Problems and tasks ::
**A.** Revise the SQL question about game pass rates between "Reputation: 169" and "(pass users/enrolled users).", inclusive, so that "highest" replaces "lowest".
**B.** Extend the post asking how to compute game pass rates in SQL, picking up after its last sentence.

Source extract ::
* * * * * * *
Reputation: 169
A SQL question: I have a table game
with columns user_id
(unique per user), game_id
(unique per game), game_start_timestamp_utc
(the UTC timestamp for when the game starts), and game_status
, which can either be ‘pass’, ‘in progress’ or ‘fail’.
The question is to write a query to return the game that has the lowest pass rate (pass users/enrolled users).
The table should be like this
user_id game_id game_start_timestamp_utc game_status
-----------------------------------------------------
1 111 10/22/2019 pass
2 111 10/21/2018 fail
...
I know how to do it in Python pandas, just need group by game_id
to calculate pass rate, but have not much idea to do it in SQL. Thanks in advance.
* * * * * * *
Information supplied ::

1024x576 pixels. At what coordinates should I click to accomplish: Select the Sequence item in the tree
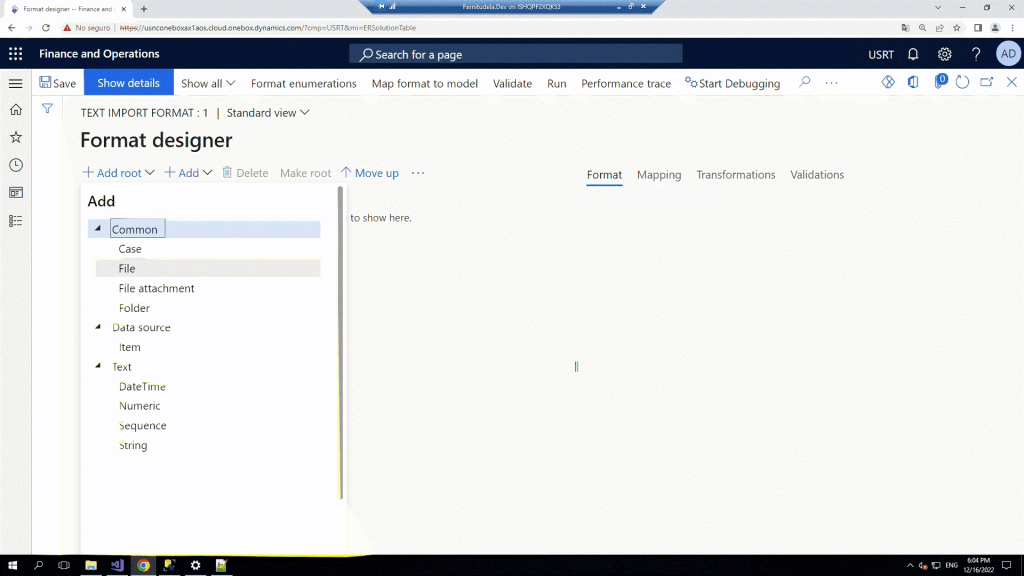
* * * * * * *
Responses per task ::
**A.**
Reputation: 169
A SQL question: I have a table game
with columns user_id
(unique per user), game_id
(unique per game), game_start_timestamp_utc
(the UTC timestamp for when the game starts), and game_status
, which can either be ‘pass’, ‘in progress’ or ‘fail’.
The question is to write a query to return the game that has the highest pass rate (pass users/enrolled users).

**B.**
Upvotes: 2
Views: 42
Reputation: 222432
Use conditional aggregation. avg()
comes handy for this:
select game_id,
avg(case when game_status = 'pass' then 1.0 else 0 end) as pass_rate
from game
group by game_id
order by pass_rate
This gives you the pass rate of each game, as a value between 0 and 1, ordered by increasing rate - so the first row is the result you want.
You can keep that one row only with a row-limiting clause. The syntax varies across databases: limit 1
, top (1)
, fetch first row
, ...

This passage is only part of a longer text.